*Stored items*
───

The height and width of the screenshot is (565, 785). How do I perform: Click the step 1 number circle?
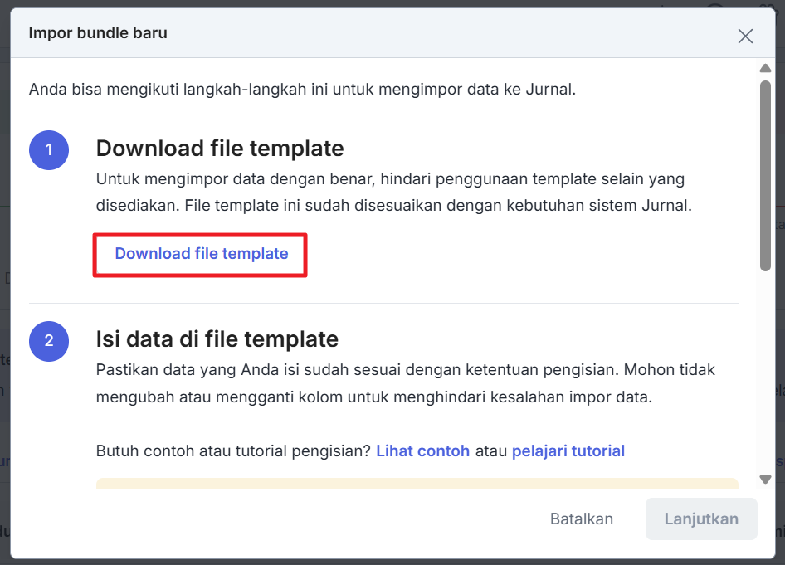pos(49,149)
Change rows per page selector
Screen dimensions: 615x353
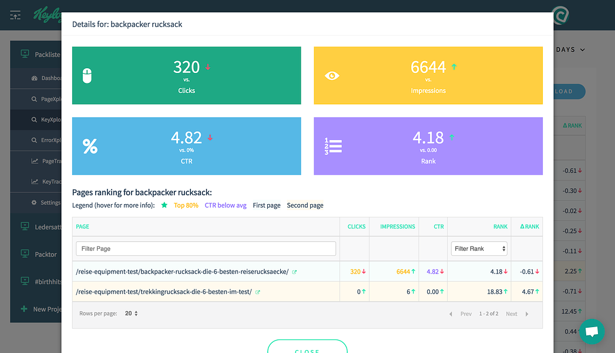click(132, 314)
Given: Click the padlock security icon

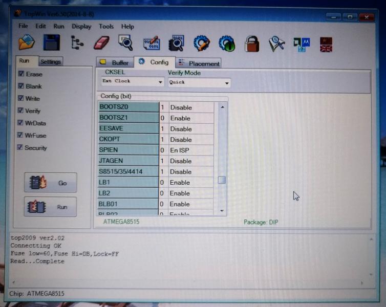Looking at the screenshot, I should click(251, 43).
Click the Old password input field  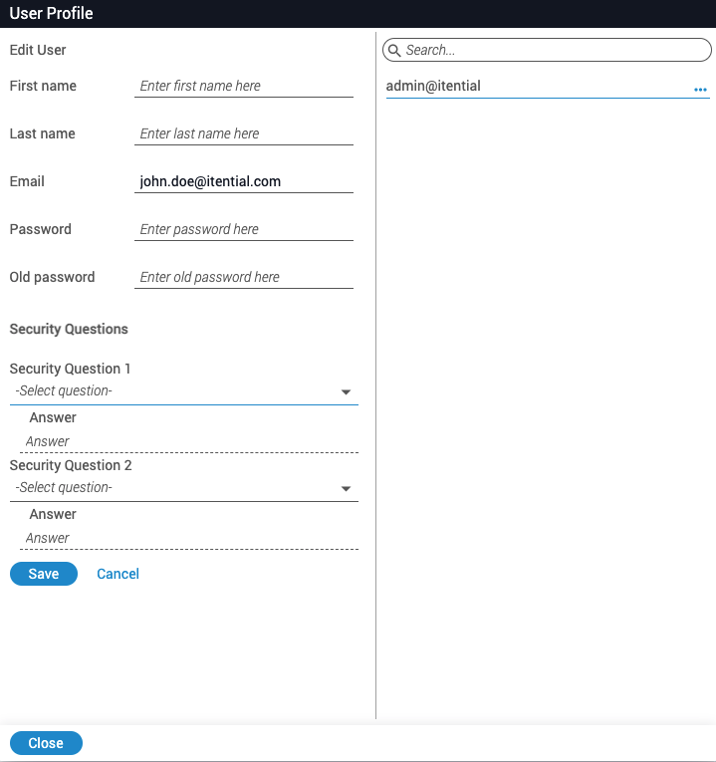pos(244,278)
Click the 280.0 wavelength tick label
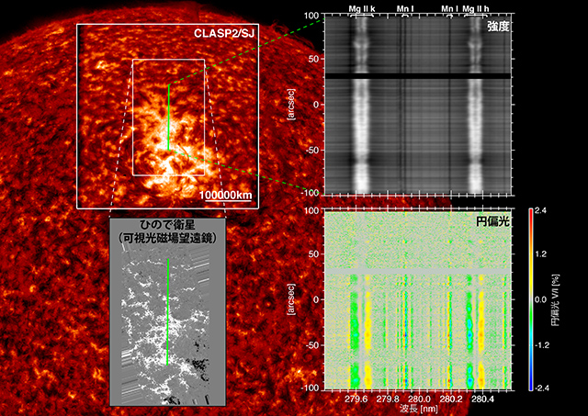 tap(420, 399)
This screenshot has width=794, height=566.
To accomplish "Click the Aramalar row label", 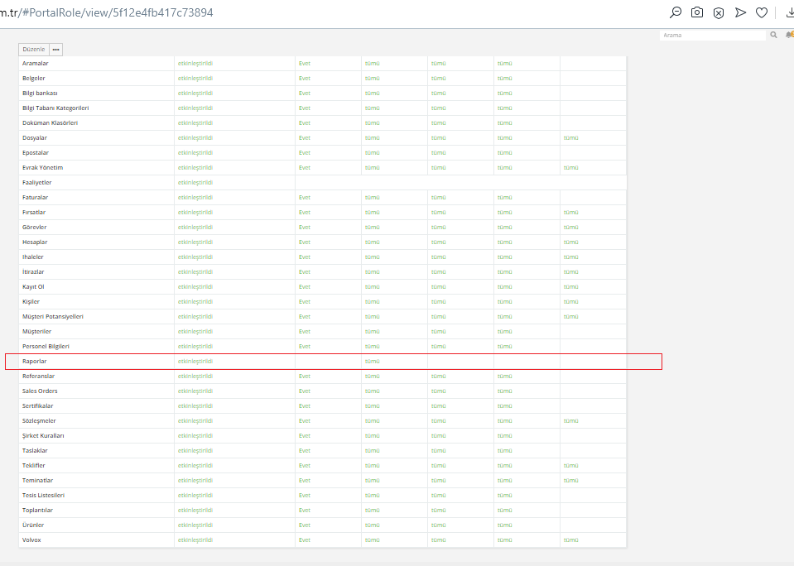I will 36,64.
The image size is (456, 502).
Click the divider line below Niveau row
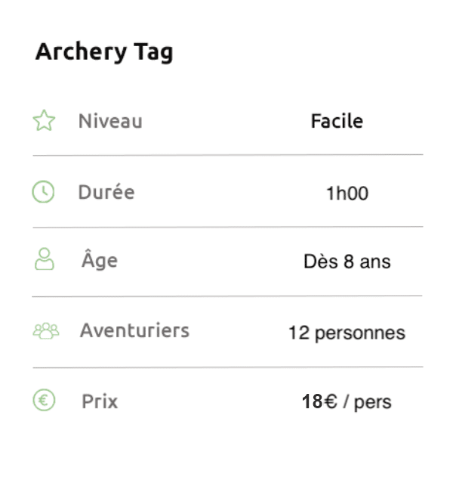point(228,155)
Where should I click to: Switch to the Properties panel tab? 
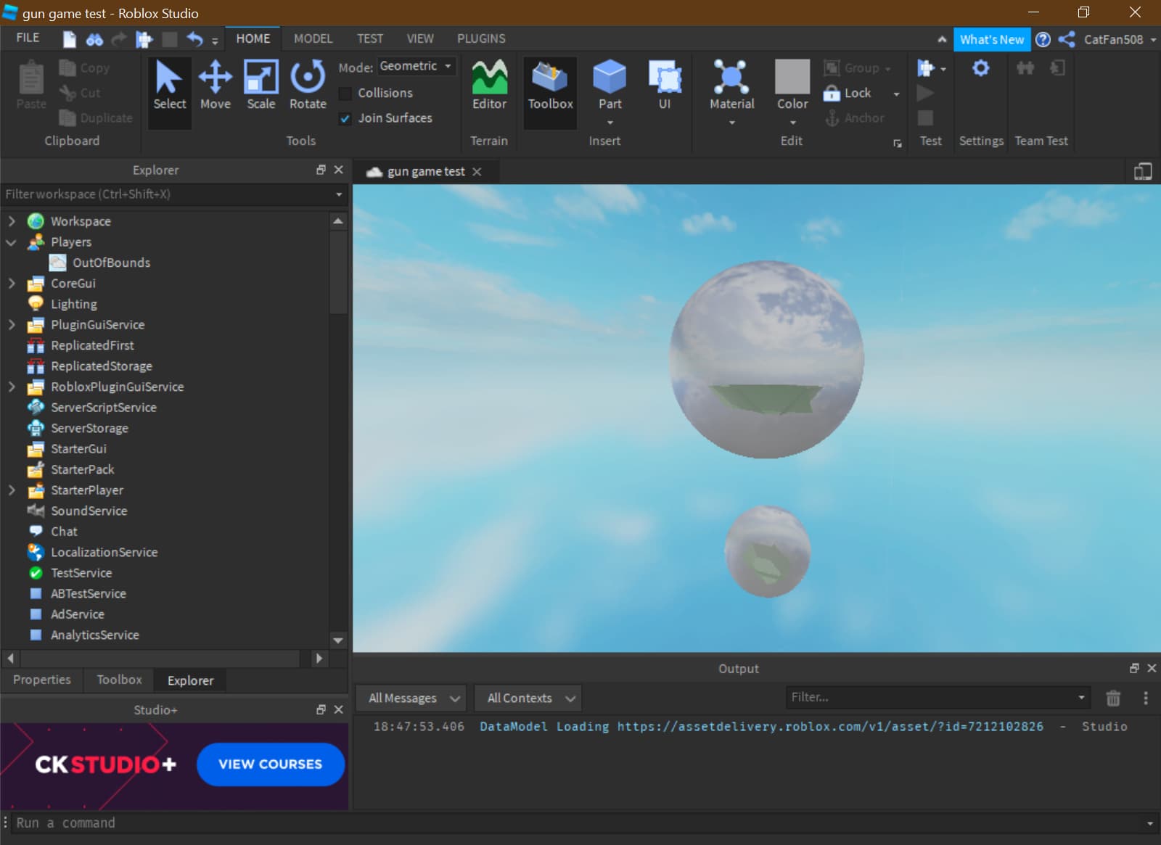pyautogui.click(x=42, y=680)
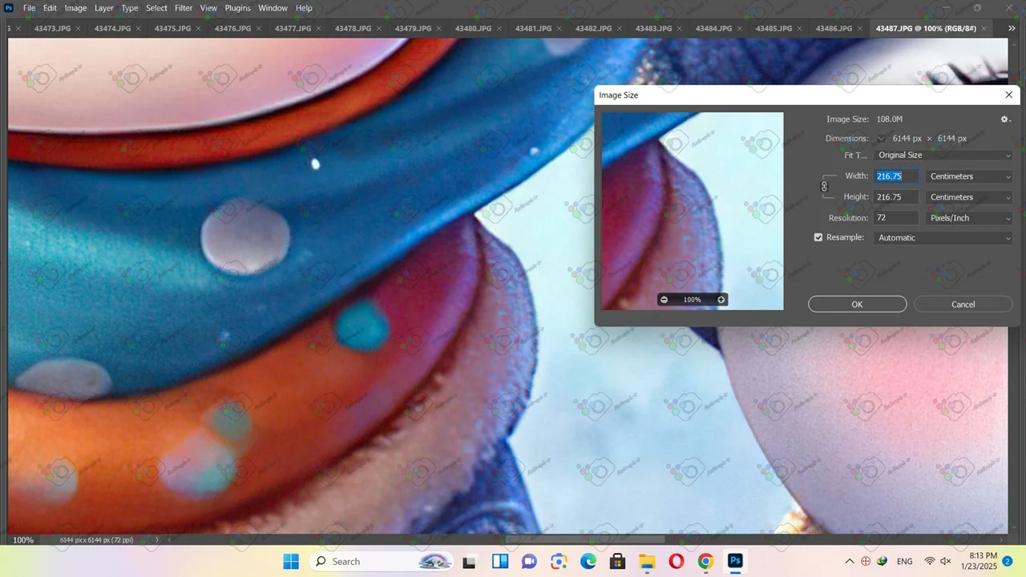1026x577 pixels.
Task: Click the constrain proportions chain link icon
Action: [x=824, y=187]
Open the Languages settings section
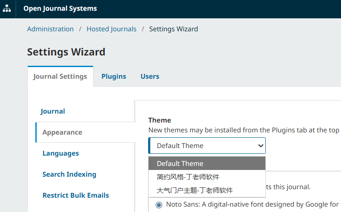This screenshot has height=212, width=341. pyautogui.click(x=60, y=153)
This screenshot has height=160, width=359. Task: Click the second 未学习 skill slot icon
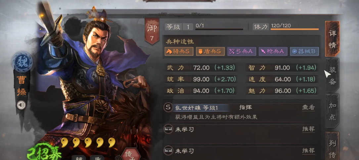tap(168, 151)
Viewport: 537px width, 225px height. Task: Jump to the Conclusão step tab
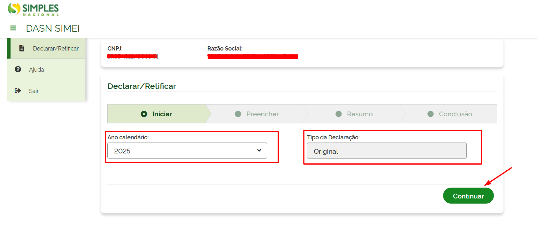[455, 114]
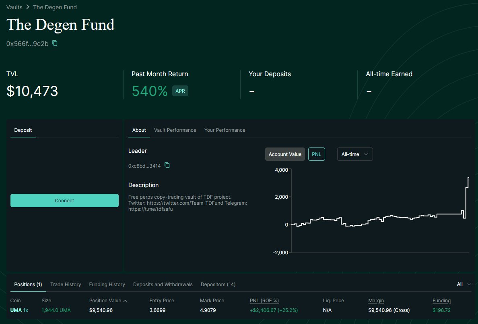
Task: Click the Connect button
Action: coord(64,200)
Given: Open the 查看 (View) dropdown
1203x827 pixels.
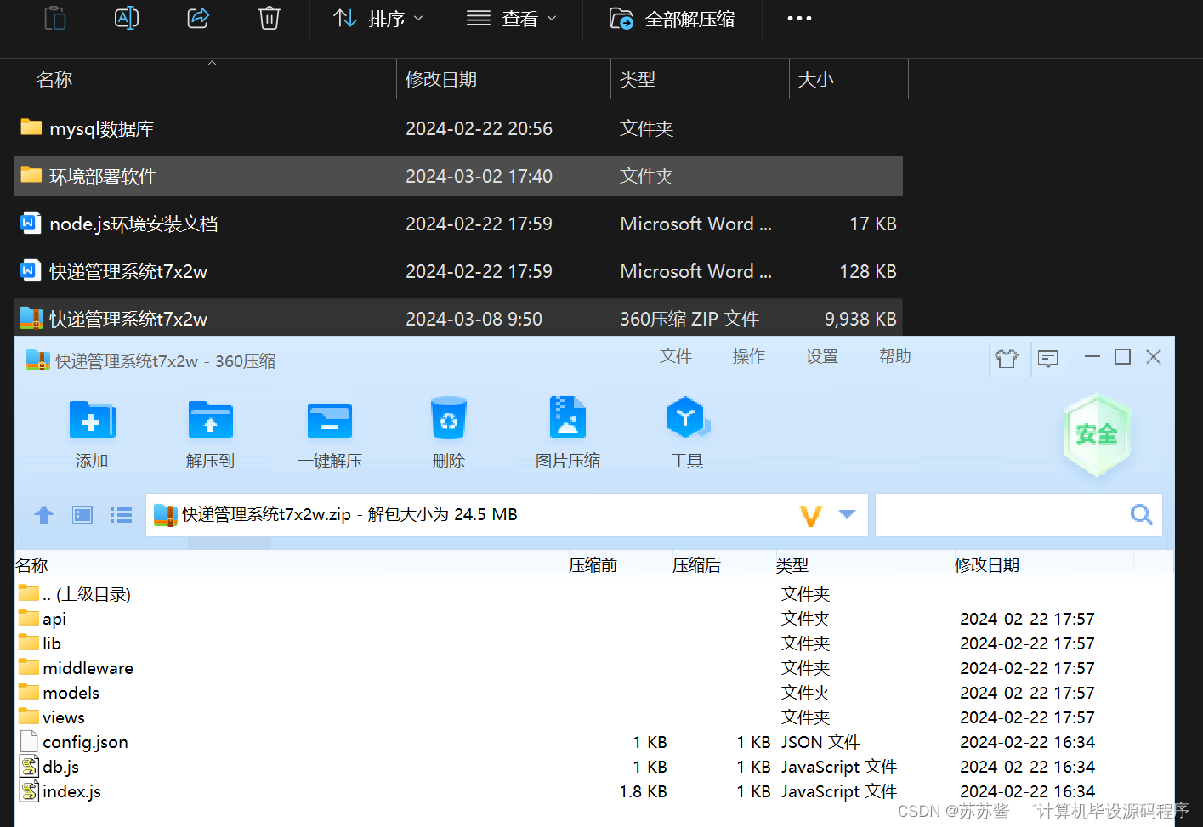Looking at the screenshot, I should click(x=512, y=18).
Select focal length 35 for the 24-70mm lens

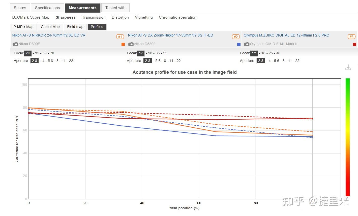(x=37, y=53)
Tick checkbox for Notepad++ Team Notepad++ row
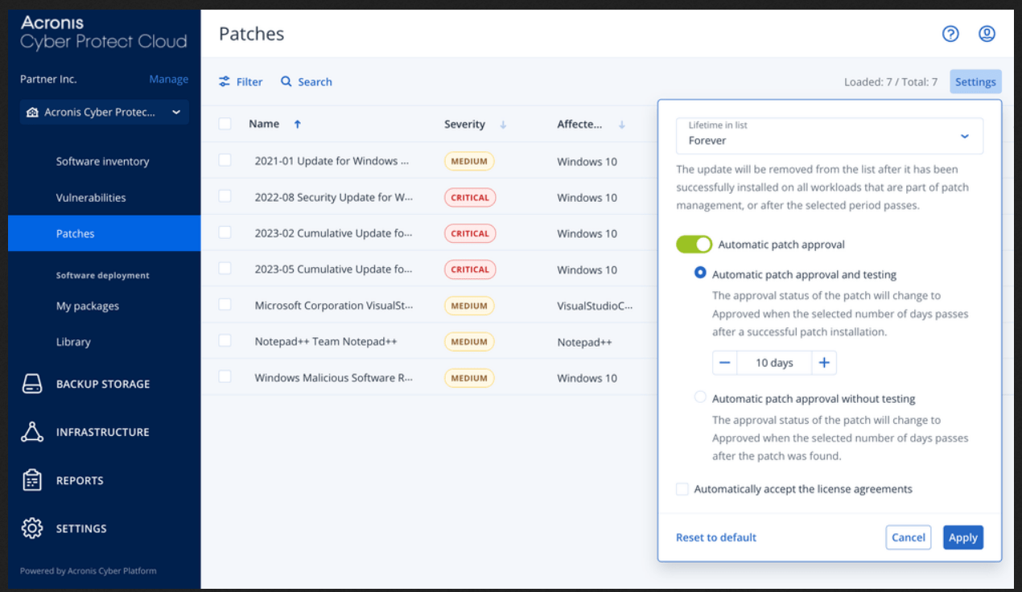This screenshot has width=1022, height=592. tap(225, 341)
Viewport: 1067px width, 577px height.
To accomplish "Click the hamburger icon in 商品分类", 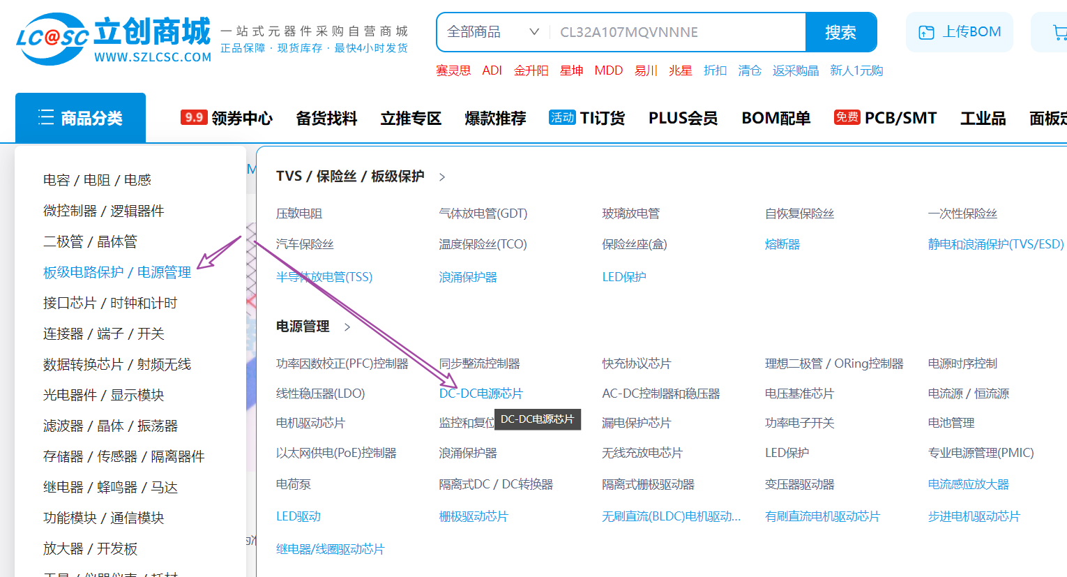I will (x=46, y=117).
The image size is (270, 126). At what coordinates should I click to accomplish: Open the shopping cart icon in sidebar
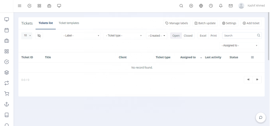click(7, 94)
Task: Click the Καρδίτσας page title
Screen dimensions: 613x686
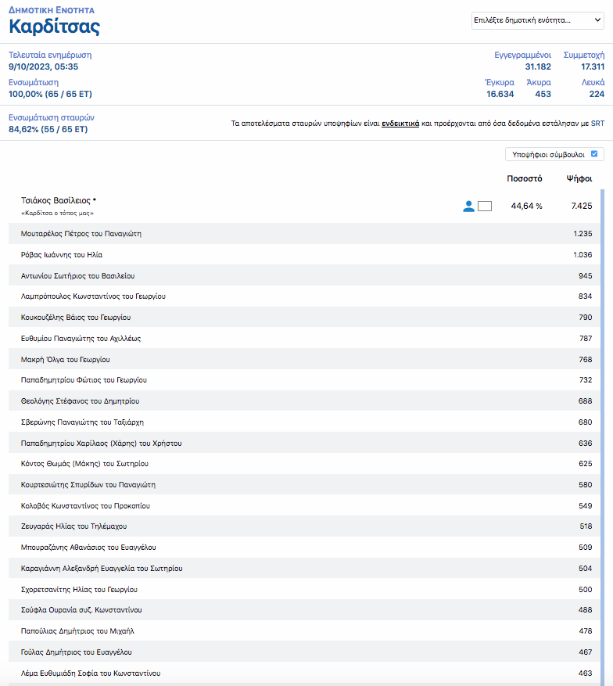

───

*Problem*
Look above for the line containing "Viewport: 537px width, 225px", then write out every line from there down to the line containing "Viewport: 1067px width, 577px height.", that line included, with no pictures.

*Task answer*
Viewport: 537px width, 225px height. Task: Jump to the Conclusão step tab
[455, 114]
Task: Click the Connect button
Action: coord(64,200)
Given: Open the 查看 (View) dropdown
1203x827 pixels.
Looking at the screenshot, I should click(x=512, y=18).
Select focal length 35 for the 24-70mm lens

(x=37, y=53)
Tick checkbox for Notepad++ Team Notepad++ row
This screenshot has width=1022, height=592. tap(225, 341)
Viewport: 1067px width, 577px height.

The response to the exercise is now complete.